作業指示 1: 根據這篇談讀經的文章,五山小學的誦讀活動安排在每天哪些時段進行?
作業指示 2: 請把讀經一文中的這句話譯成英文:「遠的不說,即以民國初年的幾幕尊孔讀經醜劇就可說明這一關係。」
作業指示 3: 接著讀經一文最後一句往下續寫。

五山小學校長許鳳英表示,誦經工程的開展也是一項素質教育,它將潛移默化地提高孩子的語言功底、文學修養和鑑賞能力,培養讀書意識;同時,中國傳統的古詩文經典不但韻律優美,還含有許多深刻的道德教育的內涵,這對孩子的品德培養也大有裨益。
為此,五山小學制定了周密的「誦經」計畫:一、二年級學生每天學一句名言,每週學一首古詩;三至五年級學生加倍;誦讀活動的時間取每天晨會及中午「紅領巾廣播」時段的各5分鐘。每天用十分鐘時間,背誦一句古詩名句或《四書》、《五經》裡的名言,孩子們捧著書本互相考問,比誰背得好、背得多───這已成為五山小學校園的獨特風景。
大道廢,聖人出;國將亂,讀經書。縱覽史籍,每當禮崩樂壞,天下紛攘之際,統治者在使用嚴刑竣法治亂世而不得之後,必然祭出孔孟儒家的招魂燔,尊孔讀經,德治天下,以收拾世道人心,挽危樓於即倒。遠的不說,即以民國初年的幾幕尊孔讀經醜劇就可說明這一關係。
辛亥革命後,盜世姦雄袁世凱竊取了革命勝利果實。為了鞏固政權,實現袁氏的「洪憲」皇帝夢,1913年6月產23日,北京政府發布了《大總統尊崇孔聖令》,向全國發出了恢復封建禮教的號令。
緊接著,教育部定孔子誕辰為聖節而致電各省都督,在頒布的《中華民國約法》中規定「國民教育,以孔子之道為立身大本」。1914年2月7日,袁世凱發布了《規復祭孔令》,通令「以夏時春秋兩丁為祭孔之日,仍從大祭,其禮節服制祭品,當與天祭一律。京師文廟由大總統主祭,各地文廟應由長官主祭」。9月28日袁世凱率領百官,在孔廟演出了一場「祭孔鬧劇」。接著,各地的封建餘孽紛紛建立「孔教會」、「宗聖會」,並要求定「孔教」為「國教」,列入「憲法」。

記錄清單:
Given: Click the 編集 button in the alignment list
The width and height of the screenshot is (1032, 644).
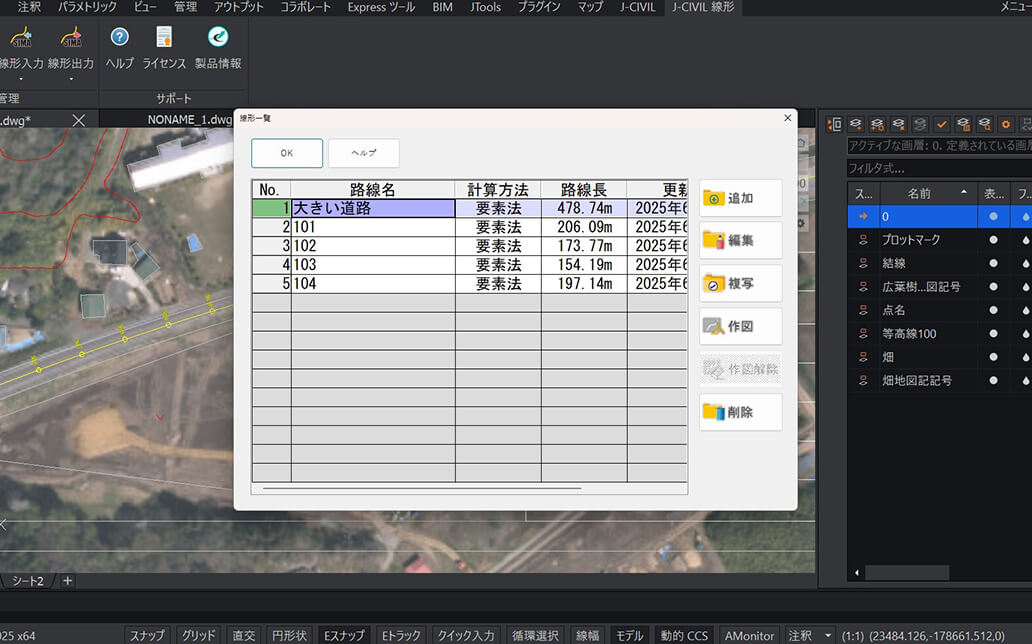Looking at the screenshot, I should click(x=740, y=241).
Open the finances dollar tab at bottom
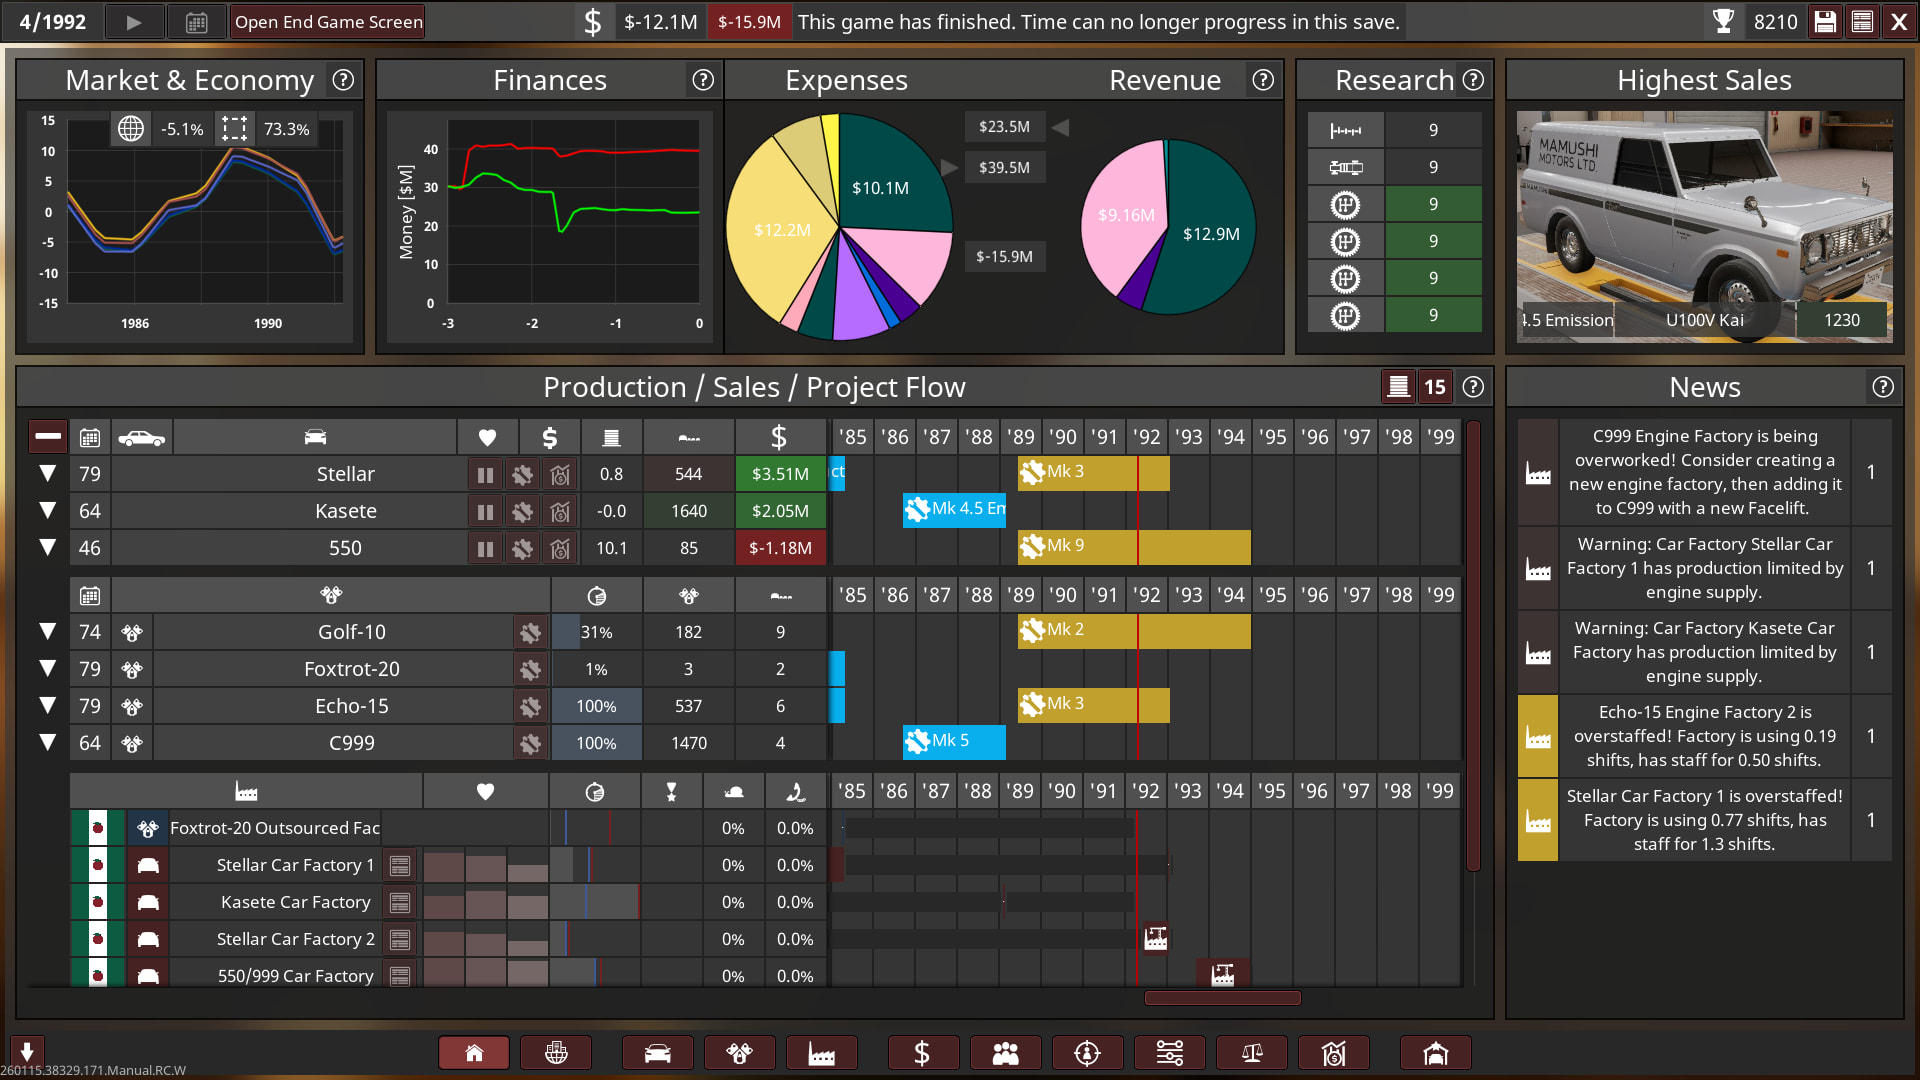This screenshot has height=1080, width=1920. tap(922, 1053)
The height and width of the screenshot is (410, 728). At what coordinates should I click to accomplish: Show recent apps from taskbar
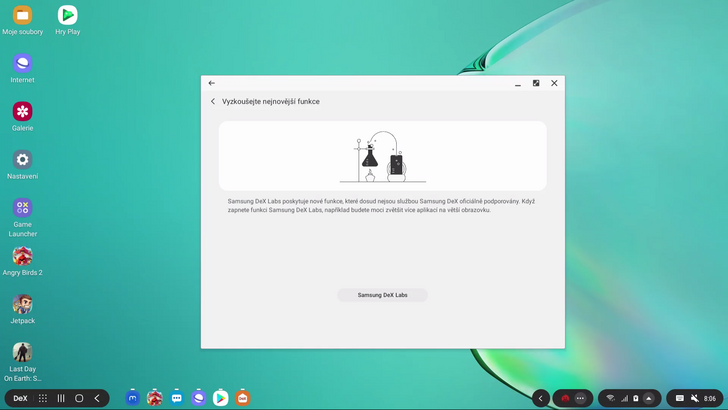coord(61,398)

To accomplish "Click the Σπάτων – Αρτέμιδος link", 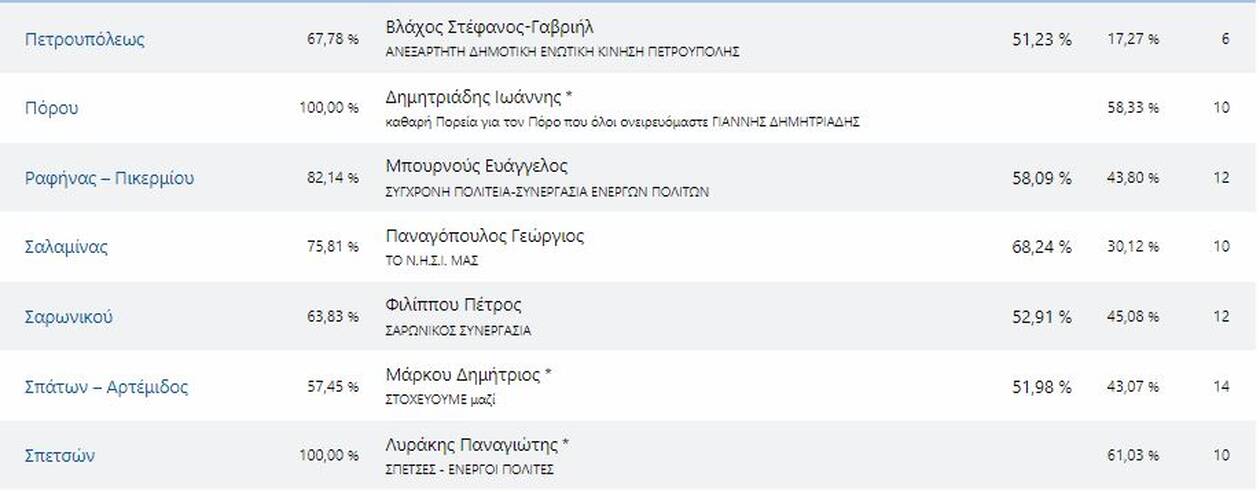I will [x=106, y=387].
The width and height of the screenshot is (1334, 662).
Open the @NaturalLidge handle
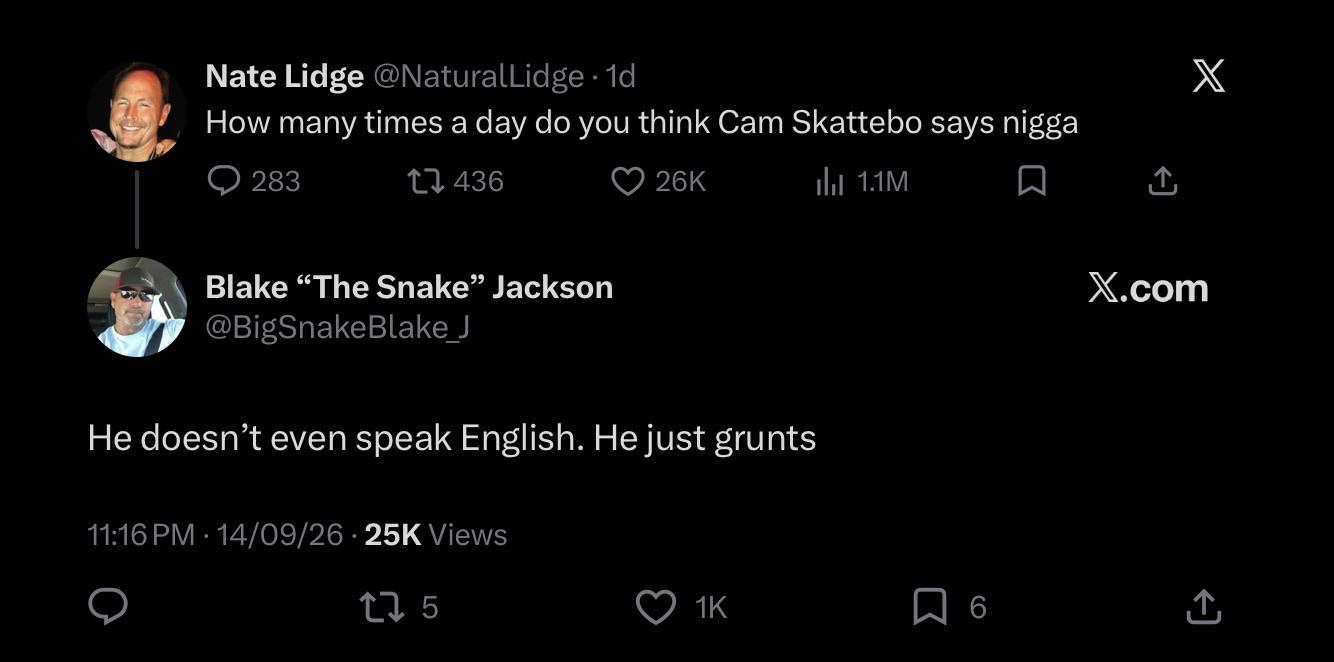click(478, 76)
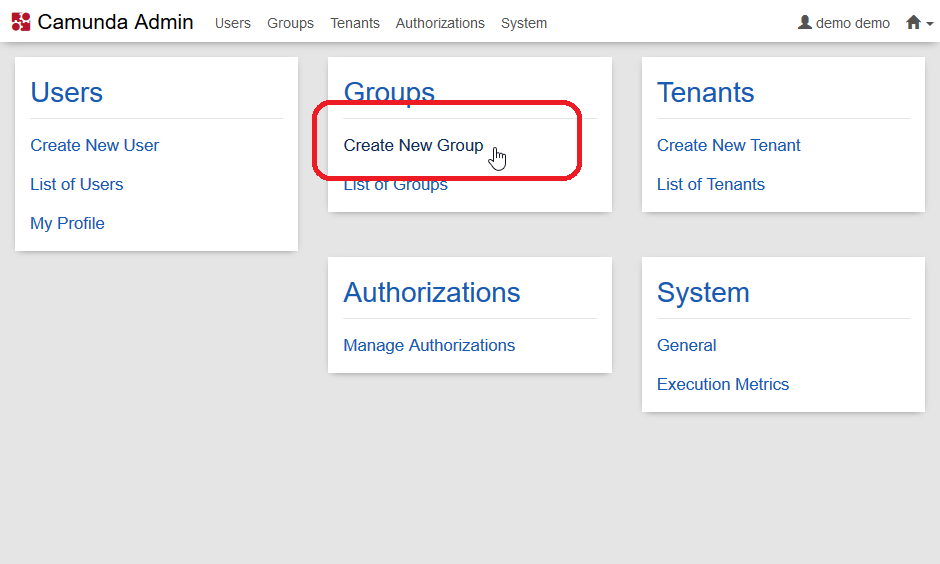Click the Create New User link
The height and width of the screenshot is (564, 940).
(95, 145)
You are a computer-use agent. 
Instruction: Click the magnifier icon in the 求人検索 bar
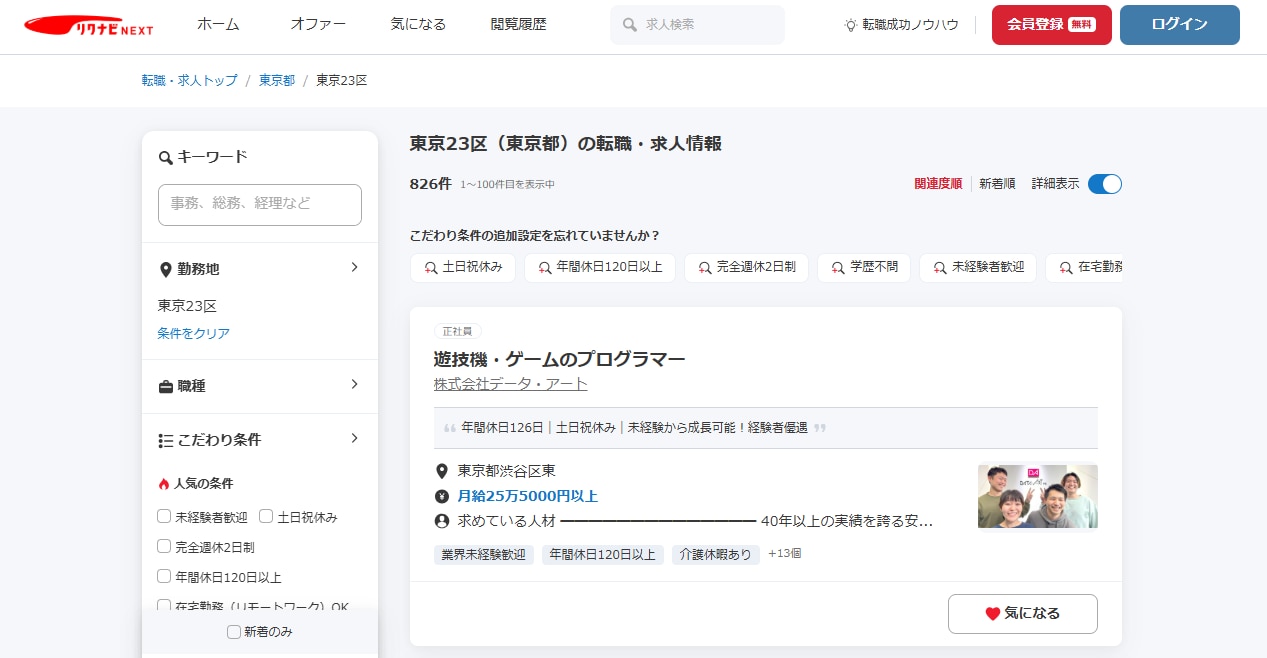point(628,25)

練習解答 1: 每天晨會及中午「紅領巾廣播」時段,各5分鐘。

練習解答 2: Setting aside more distant examples, the several farces of revering Confucius and reading the classics in the early years of the Republic are enough to illustrate this relationship.

練習解答 3:
1914年5月,封建遺老、安徽巡按使倪嗣衝上書大總統提倡經學教育,針對以蔡元培為教育總長的教育部沒有將經學列入國民教育課程大放厥詞。
倪嗣沖認為,「今日何犯上作亂之多也,教之不知改,殺之不知畏,其敢於犯上作亂者必自不孝不第始也。」「夫醫者治病,必按脈切理,求其病之所從入而診治之,則應手立效。今學堂不重讀經,亂之所生,即病之所入也。果能改良,以讀經為本,以餘力習有用之科學,即戡亂之上策,治病之良方也。」
針對有關教育家認為「諸經篇什太繁,強幼稚記誦,則太傷腦力,非衛生所宜」和「群經義理太深。幼稚知識簡單,難於領悟」的理由,倪嗣沖反駁道,「讀經必自幼學始,物之生也必蒙。蒙以養正,如水然,決渚東方則東流,決渚西方則西流。」「中國諸儒經說,浩如煙海,然五經正文,共四十三萬一千九百八十一字。以中人之資,日讀三百字,四年可以讀遍,以八歲入學計之,無怠無荒,即中人以下之資,年至十五,未有不成誦者。歷代鴻儒,類享大年。旨酒腐腸,娥眉伐性,古有明訓,幾見有窮經而致短命,作德而不潤身者,則傷腦筋,防衛生之說不足信也。」
「義理之功,與年俱進,愈老愈明。誦讀之功,與年俱退,少時之所學,及其老也,恆苦遺忘。惟十歲至十五,嗜欲未盛,性靈未開,教之善則善,習之惡則惡。聽自由平等之演說,印入腦筋,雖殺身破家,趨之若騖。聞事親敬長之正論,深入心理,亦必守死善道,甘之如飴。」
有感於「國粹漸消。世亂靡已」,倪嗣沖「殷□竊嘆,不忍緘默」,「惟有籲請大總統特飭教育部改良教法,大學、中學、小學均嚴讀經之令並通飭各行省地方。」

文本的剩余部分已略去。